= Beginning of Section =
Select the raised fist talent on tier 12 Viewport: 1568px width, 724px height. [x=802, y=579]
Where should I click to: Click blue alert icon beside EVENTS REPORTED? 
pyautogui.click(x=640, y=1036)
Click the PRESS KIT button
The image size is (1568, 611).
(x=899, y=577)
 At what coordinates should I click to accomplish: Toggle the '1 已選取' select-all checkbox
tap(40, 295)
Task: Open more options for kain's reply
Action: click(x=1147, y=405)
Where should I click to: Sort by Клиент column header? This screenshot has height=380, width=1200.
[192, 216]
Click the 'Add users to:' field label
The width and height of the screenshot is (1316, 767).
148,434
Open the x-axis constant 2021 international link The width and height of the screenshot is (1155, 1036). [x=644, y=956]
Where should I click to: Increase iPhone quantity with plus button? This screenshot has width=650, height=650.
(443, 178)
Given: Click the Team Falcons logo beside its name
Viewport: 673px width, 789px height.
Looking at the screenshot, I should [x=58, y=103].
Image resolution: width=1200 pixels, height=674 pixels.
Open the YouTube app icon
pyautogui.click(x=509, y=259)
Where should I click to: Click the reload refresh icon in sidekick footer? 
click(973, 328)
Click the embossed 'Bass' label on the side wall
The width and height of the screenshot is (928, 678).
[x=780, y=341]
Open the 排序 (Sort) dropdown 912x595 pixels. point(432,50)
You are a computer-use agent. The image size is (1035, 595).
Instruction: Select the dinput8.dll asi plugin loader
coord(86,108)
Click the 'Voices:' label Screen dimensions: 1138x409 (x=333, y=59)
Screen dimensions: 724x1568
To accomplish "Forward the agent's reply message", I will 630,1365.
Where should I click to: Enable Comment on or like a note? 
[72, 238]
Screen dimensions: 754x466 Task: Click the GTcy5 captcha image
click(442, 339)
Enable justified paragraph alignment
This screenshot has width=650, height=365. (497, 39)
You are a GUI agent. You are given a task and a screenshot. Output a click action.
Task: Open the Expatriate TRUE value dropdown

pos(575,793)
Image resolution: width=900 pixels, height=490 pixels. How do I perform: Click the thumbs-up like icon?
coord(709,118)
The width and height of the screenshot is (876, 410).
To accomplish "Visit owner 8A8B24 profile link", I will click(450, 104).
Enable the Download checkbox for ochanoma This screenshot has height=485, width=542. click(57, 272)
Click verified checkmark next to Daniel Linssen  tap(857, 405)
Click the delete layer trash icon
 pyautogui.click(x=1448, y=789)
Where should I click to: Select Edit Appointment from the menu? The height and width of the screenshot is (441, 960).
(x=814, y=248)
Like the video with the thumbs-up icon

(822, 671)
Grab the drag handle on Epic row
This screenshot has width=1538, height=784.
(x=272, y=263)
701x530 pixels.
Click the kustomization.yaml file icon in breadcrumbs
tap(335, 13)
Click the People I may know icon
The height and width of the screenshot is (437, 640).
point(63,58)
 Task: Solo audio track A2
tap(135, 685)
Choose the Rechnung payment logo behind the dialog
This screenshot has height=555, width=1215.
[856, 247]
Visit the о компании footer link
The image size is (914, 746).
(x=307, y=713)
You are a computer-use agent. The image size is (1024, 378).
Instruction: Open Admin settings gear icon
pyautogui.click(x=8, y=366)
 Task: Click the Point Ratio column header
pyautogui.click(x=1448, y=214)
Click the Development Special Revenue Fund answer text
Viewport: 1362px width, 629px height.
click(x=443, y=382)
= End of Section =
Across all the entries, count the lines that contain "agent", and state nothing but the total.

4